Pourtant, à terme, leurs intérêts sont convergents, car ils vont devoir répondre ensemble à la formidable croissance à venir de la demande mondiale de produits agricoles : la population de la planète augmentant d’un tiers d’ici à 2050, il faudra augmenter d’au moins autant la production agricole. Et même de beaucoup plus, car la croissance économique conduira à augmenter plus que proportionnellement la demande de viande et donc à produire d’avantage de végétaux pour nourrir les animaux ( il faut 4 calories végétales pour produire 1 calorie de porc et 11 pour une calorie de bœuf ou de mouton). Et comme il faudra ajouter à cela les besoins de production végétale pour les agro carburants, il faudra au total, plus que doubler la production agricole mondiale.

Pour y parvenir, on ne pourra pas extrapoler les méthodes actuelles : il faudrait en effet doubler les surfaces cultivées (1,5 milliard d’hectares aujourd’hui, soit 10 % des terres émergées) et intensifier, par les engrais, les modes de production ; avec, dans les deux cas, des conséquences désastreuses sur la qualité des sols et la santé des gens.

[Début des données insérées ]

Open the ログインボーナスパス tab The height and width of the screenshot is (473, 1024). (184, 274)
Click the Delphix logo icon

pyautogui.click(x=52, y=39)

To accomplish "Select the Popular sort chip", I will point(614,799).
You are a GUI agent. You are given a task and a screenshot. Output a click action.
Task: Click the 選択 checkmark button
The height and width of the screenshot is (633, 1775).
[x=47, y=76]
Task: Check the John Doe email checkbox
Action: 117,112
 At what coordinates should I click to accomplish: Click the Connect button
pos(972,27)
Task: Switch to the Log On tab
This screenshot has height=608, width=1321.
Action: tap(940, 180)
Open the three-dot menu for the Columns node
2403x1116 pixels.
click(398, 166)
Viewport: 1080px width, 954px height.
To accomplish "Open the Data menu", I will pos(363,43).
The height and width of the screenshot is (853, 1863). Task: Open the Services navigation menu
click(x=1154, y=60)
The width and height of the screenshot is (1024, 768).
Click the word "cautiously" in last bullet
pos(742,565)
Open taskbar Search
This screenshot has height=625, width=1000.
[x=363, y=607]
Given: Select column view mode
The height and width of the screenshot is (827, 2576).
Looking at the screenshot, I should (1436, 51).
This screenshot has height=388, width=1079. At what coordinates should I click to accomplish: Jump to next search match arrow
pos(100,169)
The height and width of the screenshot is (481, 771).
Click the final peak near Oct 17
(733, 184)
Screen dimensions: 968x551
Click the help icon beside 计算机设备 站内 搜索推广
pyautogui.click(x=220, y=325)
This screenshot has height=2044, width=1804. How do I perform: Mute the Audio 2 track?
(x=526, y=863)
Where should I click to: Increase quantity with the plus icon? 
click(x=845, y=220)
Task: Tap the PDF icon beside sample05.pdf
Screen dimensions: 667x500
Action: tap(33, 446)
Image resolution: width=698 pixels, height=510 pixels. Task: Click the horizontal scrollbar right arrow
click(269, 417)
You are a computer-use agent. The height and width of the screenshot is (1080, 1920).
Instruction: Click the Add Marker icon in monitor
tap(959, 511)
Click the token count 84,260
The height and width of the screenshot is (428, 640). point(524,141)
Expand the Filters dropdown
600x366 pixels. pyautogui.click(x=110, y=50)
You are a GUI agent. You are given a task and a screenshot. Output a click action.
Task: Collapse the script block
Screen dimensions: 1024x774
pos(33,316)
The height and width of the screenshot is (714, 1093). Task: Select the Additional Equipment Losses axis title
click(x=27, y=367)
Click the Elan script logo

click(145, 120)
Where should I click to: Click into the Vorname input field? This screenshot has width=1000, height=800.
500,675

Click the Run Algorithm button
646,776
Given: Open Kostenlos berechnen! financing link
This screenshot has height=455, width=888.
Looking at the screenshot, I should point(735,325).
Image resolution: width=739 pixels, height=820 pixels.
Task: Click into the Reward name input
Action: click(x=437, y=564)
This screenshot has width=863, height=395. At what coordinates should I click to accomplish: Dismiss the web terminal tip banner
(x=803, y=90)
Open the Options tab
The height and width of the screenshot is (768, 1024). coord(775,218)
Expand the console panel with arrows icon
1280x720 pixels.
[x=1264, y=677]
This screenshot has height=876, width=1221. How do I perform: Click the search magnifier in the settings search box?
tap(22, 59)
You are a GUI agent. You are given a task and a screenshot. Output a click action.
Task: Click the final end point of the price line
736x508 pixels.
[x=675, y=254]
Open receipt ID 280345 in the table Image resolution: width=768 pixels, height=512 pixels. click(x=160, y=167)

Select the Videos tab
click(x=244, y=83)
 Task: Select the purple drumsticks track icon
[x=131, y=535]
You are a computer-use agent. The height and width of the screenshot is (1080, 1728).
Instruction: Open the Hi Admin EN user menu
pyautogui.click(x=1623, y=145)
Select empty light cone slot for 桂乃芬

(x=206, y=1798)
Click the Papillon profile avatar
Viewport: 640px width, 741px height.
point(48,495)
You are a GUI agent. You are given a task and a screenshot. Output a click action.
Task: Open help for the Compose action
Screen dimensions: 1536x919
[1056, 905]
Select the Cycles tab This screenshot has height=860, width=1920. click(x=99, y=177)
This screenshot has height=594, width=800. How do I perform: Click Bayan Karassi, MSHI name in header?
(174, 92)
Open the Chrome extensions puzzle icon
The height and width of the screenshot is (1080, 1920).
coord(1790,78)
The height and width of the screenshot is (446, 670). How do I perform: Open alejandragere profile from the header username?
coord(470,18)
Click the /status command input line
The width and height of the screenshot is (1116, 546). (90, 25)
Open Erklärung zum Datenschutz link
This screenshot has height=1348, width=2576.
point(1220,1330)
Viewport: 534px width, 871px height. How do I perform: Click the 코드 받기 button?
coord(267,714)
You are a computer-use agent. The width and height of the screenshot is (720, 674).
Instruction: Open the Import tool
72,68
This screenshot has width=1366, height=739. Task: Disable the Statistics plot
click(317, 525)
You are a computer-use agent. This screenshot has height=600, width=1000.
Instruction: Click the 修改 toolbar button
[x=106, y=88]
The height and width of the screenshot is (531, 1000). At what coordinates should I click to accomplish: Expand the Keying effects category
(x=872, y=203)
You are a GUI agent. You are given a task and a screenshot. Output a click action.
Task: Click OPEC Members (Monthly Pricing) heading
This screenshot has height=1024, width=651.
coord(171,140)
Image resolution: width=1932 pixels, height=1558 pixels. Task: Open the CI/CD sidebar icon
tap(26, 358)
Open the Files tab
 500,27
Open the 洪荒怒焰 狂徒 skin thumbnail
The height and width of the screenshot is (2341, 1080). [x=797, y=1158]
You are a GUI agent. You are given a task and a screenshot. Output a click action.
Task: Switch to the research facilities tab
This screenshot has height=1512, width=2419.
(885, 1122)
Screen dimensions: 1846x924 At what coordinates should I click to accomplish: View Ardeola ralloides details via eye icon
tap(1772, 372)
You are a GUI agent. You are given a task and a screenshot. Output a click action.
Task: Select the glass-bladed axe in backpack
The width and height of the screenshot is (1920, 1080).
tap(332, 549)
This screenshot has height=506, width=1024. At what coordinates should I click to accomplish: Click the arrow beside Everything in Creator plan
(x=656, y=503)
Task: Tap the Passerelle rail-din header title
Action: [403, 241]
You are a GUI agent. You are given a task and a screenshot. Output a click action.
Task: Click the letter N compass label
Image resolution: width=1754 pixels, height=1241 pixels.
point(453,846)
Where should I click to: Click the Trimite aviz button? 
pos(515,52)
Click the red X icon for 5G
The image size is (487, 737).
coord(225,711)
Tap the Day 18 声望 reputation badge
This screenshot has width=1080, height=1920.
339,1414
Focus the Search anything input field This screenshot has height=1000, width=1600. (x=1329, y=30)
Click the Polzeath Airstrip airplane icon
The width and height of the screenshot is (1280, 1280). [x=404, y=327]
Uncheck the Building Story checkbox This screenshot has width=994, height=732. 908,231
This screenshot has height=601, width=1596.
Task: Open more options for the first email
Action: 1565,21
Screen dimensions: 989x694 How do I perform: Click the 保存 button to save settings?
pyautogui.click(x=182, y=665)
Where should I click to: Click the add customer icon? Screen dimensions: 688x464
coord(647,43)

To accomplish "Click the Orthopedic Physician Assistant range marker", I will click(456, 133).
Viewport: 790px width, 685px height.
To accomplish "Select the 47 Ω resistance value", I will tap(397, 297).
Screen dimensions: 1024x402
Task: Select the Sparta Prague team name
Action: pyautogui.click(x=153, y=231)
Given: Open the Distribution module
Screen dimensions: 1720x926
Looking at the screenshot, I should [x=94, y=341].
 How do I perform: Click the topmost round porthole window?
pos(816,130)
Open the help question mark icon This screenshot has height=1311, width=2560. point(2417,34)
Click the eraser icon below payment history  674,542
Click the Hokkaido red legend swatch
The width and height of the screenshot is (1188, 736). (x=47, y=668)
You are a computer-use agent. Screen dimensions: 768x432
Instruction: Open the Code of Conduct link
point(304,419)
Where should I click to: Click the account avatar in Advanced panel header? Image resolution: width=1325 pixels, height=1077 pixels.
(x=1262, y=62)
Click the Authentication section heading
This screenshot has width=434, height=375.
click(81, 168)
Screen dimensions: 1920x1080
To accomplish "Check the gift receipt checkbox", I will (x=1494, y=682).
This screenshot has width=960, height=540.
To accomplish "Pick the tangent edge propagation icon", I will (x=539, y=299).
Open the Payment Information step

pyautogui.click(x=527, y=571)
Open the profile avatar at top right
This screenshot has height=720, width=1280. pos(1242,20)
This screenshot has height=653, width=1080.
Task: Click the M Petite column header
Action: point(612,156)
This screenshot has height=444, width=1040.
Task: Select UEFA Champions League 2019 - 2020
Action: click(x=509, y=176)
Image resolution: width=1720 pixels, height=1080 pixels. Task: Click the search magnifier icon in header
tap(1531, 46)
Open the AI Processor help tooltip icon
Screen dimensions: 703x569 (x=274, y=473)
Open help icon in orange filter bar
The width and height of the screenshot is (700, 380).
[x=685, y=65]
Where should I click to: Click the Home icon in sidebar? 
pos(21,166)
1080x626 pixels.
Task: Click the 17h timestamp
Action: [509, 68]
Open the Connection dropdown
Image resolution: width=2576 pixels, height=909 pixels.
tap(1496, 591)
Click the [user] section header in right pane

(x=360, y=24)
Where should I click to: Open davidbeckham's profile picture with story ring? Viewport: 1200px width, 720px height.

Il faudra donc, pour survivre, se lancer dans une véritable révolution raisonnable, à laquelle tout le monde aurait à gagner :

· D’abord, dans les pays riches, se nourrir autrement, réduisant les calories consommées (de 4000 à 3000 par jour), et en particulier celles d’origine animale (de 1000 à 500), ce qui permettrait aussi de réduire l’obésité, dont les plus pauvres sont les principales victimes.

· Puis, dans les pays en développement, produire autrement : une meilleure formation des paysans, un renforcement de leurs droits de propriété, leur regroupement coopératif, une résistance crédible à la déforestation et à la généralisation de l’usage des engrais les plus nocifs, une incitation à développer des cultures vivrières plutôt qu’exportatrices et à une meilleure gestion de l’eau, une amélioration génétique et un usage raisonnable des biotechnologies les mieux assurées.

· Enfin, organiser autrement les marchés mondiaux, en se donnant les moyens de stabiliser durablement les prix, pour permettre aux paysans d’investir sans craindre des évolutions ruineuses des cours.

Cette révolution est nécessaire. Elle est à notre portée, politiquement et financièrement. Si elle est bien conduite, elle peut faire du monde le jardin dont, depuis l’aube des temps, rêve l’humanité.